The new fee will cost the average homeowner about five cents a month or 60 cents a year. To be eligible for the heat-pump rebate in the program participants must also be eligible for the state’s Low Income Home Energy Assistance Program, but any consumer can benefit from the solar rebate program.
The House voted 105-41 to override LePage, who said he vetoed the measure because he would not support any legislation that causes Maine’s already steep energy prices to go higher.
Those supporting LePage said they too couldn’t see the sense in putting another fee on Maine ratepayers.
State Rep. Larry Dunphy, R-Embden, supported the governor’s position Monday and voted against the veto override. He said based on testimony for the bill solar, installations were already up 30 percent, as the cost of solar was dropping.
“Business is booming as it is for the heat pumps, why do we need to continue funding these programs?” Dunphy, a member of the Legislature’s Energy Committee asked his colleagues.
He noted the cost of the increase to ratepayers “was peanuts but it’s still a regressive tax.” He reiterated that Maine still has the 12th highest priced electricity in the nation and that the bill did little to nothing to reduce that cost.
Those supporting the override said the measure would do a number of things besides simply providing rebates for those wealthy enough to install solar panels on their homes, as some opponents claimed.
State Rep. Lance Harvell, R-Farmington, who added the language that provides for heat-pump rebates for those who participate in the LIHEAP program, said he too did not support the bill as it was originally drafted.
“I did feel if it was merely a solar program, that this was a tax on all Mainers and it was fairly unlikely that a low income individual could receive that assistance because the up-front cost for a solar project is very steep,” Harvell said.

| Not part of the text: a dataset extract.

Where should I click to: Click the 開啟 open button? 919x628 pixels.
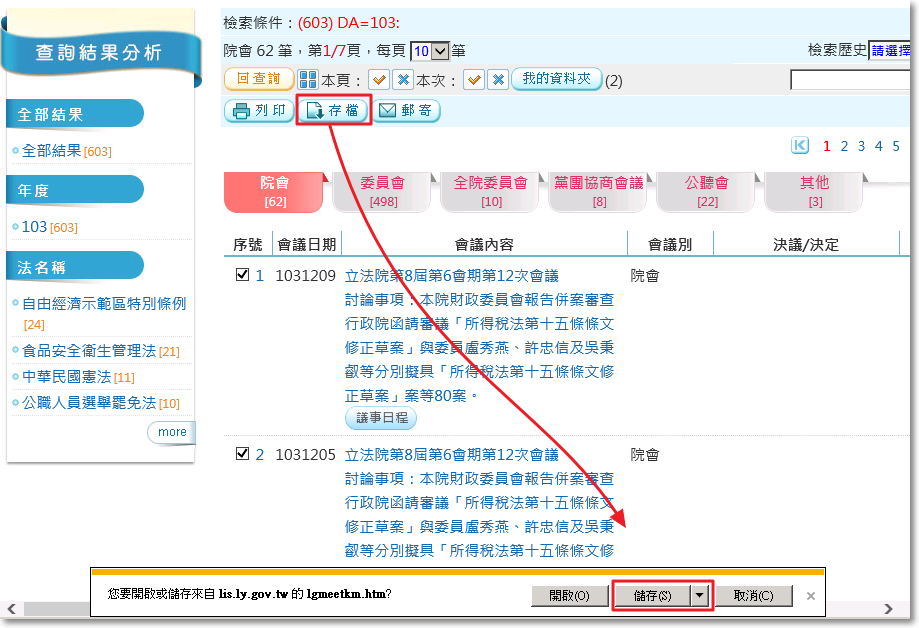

Harvell said the passing winter has highlighted the need to help those with low incomes find more affordable and efficient heating sources.
“The reality is, it is probably an overall savings to the taxpayer and that is because currently we fund low-income heating and heating assistance with fuel that is about $3.50 gallon whereas a heat pump would make that fuel the equivalent of about $1.50 a gallon. It would stretch our dollars a lot further in that direction,” Harvell said.
Heat pumps run on electricity and use a compressor system much like that in a refrigerator to move heat from the air into or out of a home. The bill previously passed the House on a vote of 109-30.
The bill’s, sponsor by Rep. Terry Morrison, D-South Portland, said it is part of a broader goal when it comes to energy policy in Maine.
Morrison said the bill sets up a $1 million program that helps both those installing solar panels and those eligible for the heat pump program with up to $2,000 rebates.
“We simply can’t afford to ignore solar energy, which is renewable, clean and helps keep down electricity bills that are rising because of the expansion of transmission and distribution lines,” Morrison said in a prepared statement. “This veto is even more baffling because a Republican amendment improved the bill by adding heat pump rebates for low-income Mainers.”
The bill revives a solar rebate program under Efficiency Maine and hopes to trigger more than 1,250 new solar panel and hot water projects at Maine homes and businesses.
Supporters of the measure also said it could ultimately reduce the demand to grow further expensive distribution and transmission projects, mainly power lines, that bring electricity to homes and businesses. With more people making some of their electricity where they use it the demand for transmission should diminish, they said.
But LePage who earlier this year was firm in his position that he would veto any bills that caused rate increases was equally clear in his veto message.
“This is a particularly painful time to impose an additional tax on electricity,” LePage wrote. “Energy taxes are regressive and disproportionately hurt our low-income households. This bill would impose the tax on thousands of hardworking families just to provide the few who have the means to purchase a $20,000 solar system with a rebate of an estimated $2,000.”
The Senate is expected to take up the veto later this week. For the bill to become law over LePage’s veto two-thirds of those present would have to vote to override LePage. If all 35 senators are present it would take 24 votes. The Senate earlier approved the bill on a vote of 21-14.